Data entries:
------------------------------
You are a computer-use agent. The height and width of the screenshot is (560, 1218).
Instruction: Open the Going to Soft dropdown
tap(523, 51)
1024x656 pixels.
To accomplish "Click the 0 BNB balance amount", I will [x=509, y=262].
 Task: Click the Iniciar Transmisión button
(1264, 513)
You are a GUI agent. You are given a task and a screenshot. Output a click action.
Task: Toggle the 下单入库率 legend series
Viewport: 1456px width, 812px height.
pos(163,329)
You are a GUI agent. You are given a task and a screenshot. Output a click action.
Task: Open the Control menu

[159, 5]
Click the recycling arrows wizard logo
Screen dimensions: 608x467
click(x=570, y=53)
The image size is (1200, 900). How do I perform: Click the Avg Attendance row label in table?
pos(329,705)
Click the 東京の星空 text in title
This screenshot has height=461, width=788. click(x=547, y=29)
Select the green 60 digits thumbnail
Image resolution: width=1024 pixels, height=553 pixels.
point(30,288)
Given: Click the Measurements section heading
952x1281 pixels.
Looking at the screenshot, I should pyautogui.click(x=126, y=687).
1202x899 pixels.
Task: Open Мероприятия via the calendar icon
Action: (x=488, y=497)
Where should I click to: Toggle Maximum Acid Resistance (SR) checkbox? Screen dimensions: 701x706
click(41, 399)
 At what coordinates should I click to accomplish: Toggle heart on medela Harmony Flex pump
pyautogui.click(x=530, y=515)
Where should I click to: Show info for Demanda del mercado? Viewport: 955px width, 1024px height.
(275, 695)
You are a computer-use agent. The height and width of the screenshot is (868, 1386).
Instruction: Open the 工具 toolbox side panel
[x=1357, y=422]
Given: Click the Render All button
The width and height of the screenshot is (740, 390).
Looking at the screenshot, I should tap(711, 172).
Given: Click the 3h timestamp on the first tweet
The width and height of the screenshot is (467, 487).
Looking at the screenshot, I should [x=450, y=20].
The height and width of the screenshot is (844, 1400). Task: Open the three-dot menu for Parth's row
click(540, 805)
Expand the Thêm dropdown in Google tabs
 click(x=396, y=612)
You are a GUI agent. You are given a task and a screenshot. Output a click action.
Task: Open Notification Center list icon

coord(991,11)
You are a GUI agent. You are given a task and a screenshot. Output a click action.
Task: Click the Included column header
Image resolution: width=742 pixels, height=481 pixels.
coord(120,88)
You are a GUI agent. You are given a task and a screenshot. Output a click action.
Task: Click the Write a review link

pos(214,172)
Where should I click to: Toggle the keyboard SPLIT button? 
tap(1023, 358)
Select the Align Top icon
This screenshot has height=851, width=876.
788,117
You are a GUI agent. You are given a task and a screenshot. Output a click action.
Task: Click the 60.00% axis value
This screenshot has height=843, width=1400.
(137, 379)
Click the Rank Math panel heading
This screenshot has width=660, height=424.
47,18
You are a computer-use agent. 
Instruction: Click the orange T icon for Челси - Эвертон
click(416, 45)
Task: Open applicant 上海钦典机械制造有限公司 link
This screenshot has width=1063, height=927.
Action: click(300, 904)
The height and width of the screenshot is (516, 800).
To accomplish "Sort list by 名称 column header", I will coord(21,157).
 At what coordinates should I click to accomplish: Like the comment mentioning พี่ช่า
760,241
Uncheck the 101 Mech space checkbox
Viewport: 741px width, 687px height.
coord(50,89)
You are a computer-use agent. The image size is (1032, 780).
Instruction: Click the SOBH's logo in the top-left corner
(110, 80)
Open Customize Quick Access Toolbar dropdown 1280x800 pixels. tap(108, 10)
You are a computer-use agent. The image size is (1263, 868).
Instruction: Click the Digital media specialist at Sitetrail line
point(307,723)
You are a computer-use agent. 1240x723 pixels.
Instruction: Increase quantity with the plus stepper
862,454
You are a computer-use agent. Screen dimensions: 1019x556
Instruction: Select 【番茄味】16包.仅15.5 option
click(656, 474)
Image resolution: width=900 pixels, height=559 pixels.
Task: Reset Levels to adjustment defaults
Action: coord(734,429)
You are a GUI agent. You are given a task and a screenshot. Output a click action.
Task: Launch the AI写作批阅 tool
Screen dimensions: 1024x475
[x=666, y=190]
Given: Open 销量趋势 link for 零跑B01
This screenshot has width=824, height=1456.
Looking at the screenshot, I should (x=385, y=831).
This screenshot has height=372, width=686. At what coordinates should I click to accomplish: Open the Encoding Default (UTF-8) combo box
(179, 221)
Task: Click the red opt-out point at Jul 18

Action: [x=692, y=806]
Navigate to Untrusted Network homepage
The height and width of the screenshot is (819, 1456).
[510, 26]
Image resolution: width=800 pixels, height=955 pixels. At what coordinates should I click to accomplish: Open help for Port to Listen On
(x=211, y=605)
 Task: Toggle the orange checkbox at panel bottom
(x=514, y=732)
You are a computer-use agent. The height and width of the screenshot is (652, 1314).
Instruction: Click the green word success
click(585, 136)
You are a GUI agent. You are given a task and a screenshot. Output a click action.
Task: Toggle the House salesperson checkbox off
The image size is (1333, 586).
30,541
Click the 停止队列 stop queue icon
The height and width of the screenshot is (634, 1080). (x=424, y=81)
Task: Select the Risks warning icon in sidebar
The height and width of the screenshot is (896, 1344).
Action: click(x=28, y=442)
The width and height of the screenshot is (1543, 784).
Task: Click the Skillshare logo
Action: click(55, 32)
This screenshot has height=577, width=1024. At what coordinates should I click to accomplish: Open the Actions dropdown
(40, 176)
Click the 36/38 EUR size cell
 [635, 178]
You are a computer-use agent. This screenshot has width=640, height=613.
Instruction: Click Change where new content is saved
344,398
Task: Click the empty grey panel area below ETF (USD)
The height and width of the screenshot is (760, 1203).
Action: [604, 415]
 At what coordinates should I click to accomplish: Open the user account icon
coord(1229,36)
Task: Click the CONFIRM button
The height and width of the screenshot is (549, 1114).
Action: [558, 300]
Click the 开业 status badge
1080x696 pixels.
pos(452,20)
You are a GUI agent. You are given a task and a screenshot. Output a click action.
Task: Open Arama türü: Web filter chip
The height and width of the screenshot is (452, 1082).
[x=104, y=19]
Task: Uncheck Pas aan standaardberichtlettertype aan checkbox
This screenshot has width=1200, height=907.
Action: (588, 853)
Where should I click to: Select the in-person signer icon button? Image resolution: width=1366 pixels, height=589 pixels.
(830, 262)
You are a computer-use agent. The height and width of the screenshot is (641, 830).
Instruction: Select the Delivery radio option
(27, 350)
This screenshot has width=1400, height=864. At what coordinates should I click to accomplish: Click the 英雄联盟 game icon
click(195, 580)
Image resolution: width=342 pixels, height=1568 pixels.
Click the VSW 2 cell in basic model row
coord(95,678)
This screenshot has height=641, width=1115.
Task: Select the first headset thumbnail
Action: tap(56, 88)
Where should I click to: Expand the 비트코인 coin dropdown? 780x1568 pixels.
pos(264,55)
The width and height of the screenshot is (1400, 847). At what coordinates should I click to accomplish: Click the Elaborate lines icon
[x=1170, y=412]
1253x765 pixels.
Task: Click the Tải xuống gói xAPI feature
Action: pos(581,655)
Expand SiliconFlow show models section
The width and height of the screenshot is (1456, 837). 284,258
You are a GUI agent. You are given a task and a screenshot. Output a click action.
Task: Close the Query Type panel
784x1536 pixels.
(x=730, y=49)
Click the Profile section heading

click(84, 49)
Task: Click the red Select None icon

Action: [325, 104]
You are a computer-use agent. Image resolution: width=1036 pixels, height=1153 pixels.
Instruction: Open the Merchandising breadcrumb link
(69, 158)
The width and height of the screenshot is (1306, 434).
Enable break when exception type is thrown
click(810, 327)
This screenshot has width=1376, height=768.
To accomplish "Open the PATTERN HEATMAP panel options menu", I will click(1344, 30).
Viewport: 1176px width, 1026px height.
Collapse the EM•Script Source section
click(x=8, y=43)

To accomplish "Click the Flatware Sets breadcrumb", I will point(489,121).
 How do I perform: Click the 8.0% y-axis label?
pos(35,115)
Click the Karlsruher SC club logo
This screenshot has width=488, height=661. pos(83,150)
------------------------------
DIRECTIONS:
Copy each line from the data above that includes "column".

REPLY TO THE TASK:
Task: Click the Included column header
To accomplish "Sort list by 名称 column header", I will coord(21,157).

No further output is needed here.